#### Exercise requirements
Could you reproduce all of the following entries exactly?

Pixel coordinate grounding data:
::::::::::

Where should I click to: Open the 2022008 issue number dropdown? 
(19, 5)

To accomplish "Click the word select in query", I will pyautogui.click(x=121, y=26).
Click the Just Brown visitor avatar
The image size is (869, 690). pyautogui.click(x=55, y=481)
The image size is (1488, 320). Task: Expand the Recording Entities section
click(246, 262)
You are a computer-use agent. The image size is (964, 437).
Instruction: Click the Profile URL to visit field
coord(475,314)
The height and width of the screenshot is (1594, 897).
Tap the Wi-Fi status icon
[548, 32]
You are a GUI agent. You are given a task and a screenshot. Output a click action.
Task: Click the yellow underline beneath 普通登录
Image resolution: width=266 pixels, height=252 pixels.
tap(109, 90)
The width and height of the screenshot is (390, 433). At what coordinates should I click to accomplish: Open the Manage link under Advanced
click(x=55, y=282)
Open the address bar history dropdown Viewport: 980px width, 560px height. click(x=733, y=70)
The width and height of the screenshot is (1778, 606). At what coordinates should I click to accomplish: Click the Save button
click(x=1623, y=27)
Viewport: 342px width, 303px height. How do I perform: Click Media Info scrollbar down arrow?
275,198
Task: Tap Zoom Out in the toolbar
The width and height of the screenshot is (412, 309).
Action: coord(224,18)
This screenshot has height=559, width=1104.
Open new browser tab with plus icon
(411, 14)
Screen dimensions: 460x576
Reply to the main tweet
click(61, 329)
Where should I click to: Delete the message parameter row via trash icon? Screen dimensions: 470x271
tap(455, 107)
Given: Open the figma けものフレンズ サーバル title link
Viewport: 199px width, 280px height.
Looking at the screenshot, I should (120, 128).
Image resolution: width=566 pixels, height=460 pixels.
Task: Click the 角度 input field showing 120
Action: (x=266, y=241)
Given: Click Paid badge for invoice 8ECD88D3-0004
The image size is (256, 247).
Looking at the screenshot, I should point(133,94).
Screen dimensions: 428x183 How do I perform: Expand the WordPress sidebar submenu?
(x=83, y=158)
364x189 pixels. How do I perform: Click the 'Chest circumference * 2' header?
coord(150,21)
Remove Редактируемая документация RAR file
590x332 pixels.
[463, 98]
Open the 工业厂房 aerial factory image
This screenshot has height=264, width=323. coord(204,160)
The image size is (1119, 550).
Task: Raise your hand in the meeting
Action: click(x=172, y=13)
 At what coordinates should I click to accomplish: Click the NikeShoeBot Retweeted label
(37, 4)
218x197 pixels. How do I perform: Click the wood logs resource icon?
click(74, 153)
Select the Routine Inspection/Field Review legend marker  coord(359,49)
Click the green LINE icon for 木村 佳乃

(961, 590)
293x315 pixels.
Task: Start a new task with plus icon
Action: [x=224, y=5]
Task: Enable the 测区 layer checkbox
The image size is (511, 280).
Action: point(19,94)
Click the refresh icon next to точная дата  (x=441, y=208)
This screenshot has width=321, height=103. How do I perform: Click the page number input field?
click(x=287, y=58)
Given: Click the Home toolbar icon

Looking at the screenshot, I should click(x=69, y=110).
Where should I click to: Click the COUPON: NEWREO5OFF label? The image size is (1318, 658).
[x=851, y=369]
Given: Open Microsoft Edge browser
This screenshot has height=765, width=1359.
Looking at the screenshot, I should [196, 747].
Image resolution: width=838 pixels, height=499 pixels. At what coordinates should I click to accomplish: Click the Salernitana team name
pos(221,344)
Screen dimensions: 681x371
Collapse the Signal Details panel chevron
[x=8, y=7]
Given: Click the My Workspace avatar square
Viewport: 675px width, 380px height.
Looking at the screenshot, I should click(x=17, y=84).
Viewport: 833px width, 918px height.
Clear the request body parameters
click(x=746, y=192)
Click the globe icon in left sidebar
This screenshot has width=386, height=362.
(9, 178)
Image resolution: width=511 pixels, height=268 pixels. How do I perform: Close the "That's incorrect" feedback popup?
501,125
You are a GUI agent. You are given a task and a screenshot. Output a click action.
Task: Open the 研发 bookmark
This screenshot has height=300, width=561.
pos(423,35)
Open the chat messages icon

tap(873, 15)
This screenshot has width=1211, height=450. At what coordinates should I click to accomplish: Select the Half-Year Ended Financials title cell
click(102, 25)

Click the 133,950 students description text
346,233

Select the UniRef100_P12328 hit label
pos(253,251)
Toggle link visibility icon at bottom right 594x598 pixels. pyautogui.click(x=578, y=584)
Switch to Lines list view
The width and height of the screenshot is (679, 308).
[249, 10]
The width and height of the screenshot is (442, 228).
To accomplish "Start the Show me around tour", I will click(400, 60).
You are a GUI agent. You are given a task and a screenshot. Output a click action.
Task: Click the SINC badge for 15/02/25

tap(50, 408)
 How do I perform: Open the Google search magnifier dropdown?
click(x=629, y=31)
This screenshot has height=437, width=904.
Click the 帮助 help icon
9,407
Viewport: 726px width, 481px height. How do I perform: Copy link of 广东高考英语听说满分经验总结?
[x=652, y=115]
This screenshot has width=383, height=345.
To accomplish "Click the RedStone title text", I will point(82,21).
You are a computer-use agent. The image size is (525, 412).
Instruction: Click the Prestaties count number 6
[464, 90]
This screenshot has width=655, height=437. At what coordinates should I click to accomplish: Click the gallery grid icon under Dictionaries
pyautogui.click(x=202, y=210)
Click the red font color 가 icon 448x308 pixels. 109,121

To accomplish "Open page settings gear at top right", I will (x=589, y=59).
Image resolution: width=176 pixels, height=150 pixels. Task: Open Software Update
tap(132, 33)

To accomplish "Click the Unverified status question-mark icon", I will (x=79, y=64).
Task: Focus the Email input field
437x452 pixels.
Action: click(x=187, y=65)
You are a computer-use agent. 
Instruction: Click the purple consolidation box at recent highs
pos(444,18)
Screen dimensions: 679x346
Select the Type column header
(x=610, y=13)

::::::::::

#### Expected answer
Where should I click to: Open the 2022008 issue number dropdown? 
(19, 5)

To accomplish "Click the word select in query", I will pyautogui.click(x=121, y=26).
Click the Just Brown visitor avatar
The image size is (869, 690). pyautogui.click(x=55, y=481)
The image size is (1488, 320). Task: Expand the Recording Entities section
click(246, 262)
You are a computer-use agent. The image size is (964, 437).
Instruction: Click the Profile URL to visit field
coord(475,314)
The height and width of the screenshot is (1594, 897).
Tap the Wi-Fi status icon
[548, 32]
You are a GUI agent. You are given a task and a screenshot. Output a click action.
Task: Click the yellow underline beneath 普通登录
Image resolution: width=266 pixels, height=252 pixels.
tap(109, 90)
The width and height of the screenshot is (390, 433). At what coordinates should I click to accomplish: Open the Manage link under Advanced
click(x=55, y=282)
Open the address bar history dropdown Viewport: 980px width, 560px height. click(x=733, y=70)
The width and height of the screenshot is (1778, 606). At what coordinates should I click to accomplish: Click the Save button
click(x=1623, y=27)
Viewport: 342px width, 303px height. How do I perform: Click Media Info scrollbar down arrow?
275,198
Task: Tap Zoom Out in the toolbar
The width and height of the screenshot is (412, 309).
Action: coord(224,18)
This screenshot has height=559, width=1104.
Open new browser tab with plus icon
(411, 14)
Screen dimensions: 460x576
Reply to the main tweet
click(61, 329)
Where should I click to: Delete the message parameter row via trash icon? Screen dimensions: 470x271
tap(455, 107)
Given: Open the figma けものフレンズ サーバル title link
Viewport: 199px width, 280px height.
Looking at the screenshot, I should (120, 128).
Image resolution: width=566 pixels, height=460 pixels.
Task: Click the 角度 input field showing 120
Action: (x=266, y=241)
Given: Click Paid badge for invoice 8ECD88D3-0004
The image size is (256, 247).
Looking at the screenshot, I should point(133,94).
Screen dimensions: 428x183 How do I perform: Expand the WordPress sidebar submenu?
(x=83, y=158)
364x189 pixels. How do I perform: Click the 'Chest circumference * 2' header?
coord(150,21)
Remove Редактируемая документация RAR file
590x332 pixels.
[463, 98]
Open the 工业厂房 aerial factory image
This screenshot has height=264, width=323. coord(204,160)
The image size is (1119, 550).
Task: Raise your hand in the meeting
Action: click(x=172, y=13)
 At what coordinates should I click to accomplish: Click the NikeShoeBot Retweeted label
(37, 4)
218x197 pixels. How do I perform: Click the wood logs resource icon?
click(74, 153)
Select the Routine Inspection/Field Review legend marker  coord(359,49)
Click the green LINE icon for 木村 佳乃

(961, 590)
293x315 pixels.
Task: Start a new task with plus icon
Action: [x=224, y=5]
Task: Enable the 测区 layer checkbox
The image size is (511, 280).
Action: point(19,94)
Click the refresh icon next to точная дата  (x=441, y=208)
This screenshot has width=321, height=103. How do I perform: Click the page number input field?
click(x=287, y=58)
Given: Click the Home toolbar icon

Looking at the screenshot, I should click(x=69, y=110).
Where should I click to: Click the COUPON: NEWREO5OFF label? The image size is (1318, 658).
[x=851, y=369]
Given: Open Microsoft Edge browser
This screenshot has height=765, width=1359.
Looking at the screenshot, I should [196, 747].
Image resolution: width=838 pixels, height=499 pixels. At what coordinates should I click to accomplish: Click the Salernitana team name
pos(221,344)
Screen dimensions: 681x371
Collapse the Signal Details panel chevron
[x=8, y=7]
Given: Click the My Workspace avatar square
Viewport: 675px width, 380px height.
Looking at the screenshot, I should click(x=17, y=84).
Viewport: 833px width, 918px height.
Clear the request body parameters
click(x=746, y=192)
Click the globe icon in left sidebar
This screenshot has width=386, height=362.
(9, 178)
Image resolution: width=511 pixels, height=268 pixels. How do I perform: Close the "That's incorrect" feedback popup?
501,125
You are a GUI agent. You are given a task and a screenshot. Output a click action.
Task: Open the 研发 bookmark
This screenshot has height=300, width=561.
pos(423,35)
Open the chat messages icon

tap(873, 15)
This screenshot has width=1211, height=450. At what coordinates should I click to accomplish: Select the Half-Year Ended Financials title cell
click(102, 25)

Click the 133,950 students description text
346,233

Select the UniRef100_P12328 hit label
pos(253,251)
Toggle link visibility icon at bottom right 594x598 pixels. pyautogui.click(x=578, y=584)
Switch to Lines list view
The width and height of the screenshot is (679, 308).
[249, 10]
The width and height of the screenshot is (442, 228).
To accomplish "Start the Show me around tour", I will click(400, 60).
You are a GUI agent. You are given a task and a screenshot. Output a click action.
Task: Click the SINC badge for 15/02/25

tap(50, 408)
 How do I perform: Open the Google search magnifier dropdown?
click(x=629, y=31)
This screenshot has height=437, width=904.
Click the 帮助 help icon
9,407
Viewport: 726px width, 481px height. How do I perform: Copy link of 广东高考英语听说满分经验总结?
[x=652, y=115]
This screenshot has width=383, height=345.
To accomplish "Click the RedStone title text", I will point(82,21).
You are a computer-use agent. The image size is (525, 412).
Instruction: Click the Prestaties count number 6
[464, 90]
This screenshot has width=655, height=437. At what coordinates should I click to accomplish: Click the gallery grid icon under Dictionaries
pyautogui.click(x=202, y=210)
Click the red font color 가 icon 448x308 pixels. 109,121

To accomplish "Open page settings gear at top right", I will (x=589, y=59).
Image resolution: width=176 pixels, height=150 pixels. Task: Open Software Update
tap(132, 33)

To accomplish "Click the Unverified status question-mark icon", I will (x=79, y=64).
Task: Focus the Email input field
437x452 pixels.
Action: click(x=187, y=65)
You are a computer-use agent. 
Instruction: Click the purple consolidation box at recent highs
pos(444,18)
Screen dimensions: 679x346
Select the Type column header
(x=610, y=13)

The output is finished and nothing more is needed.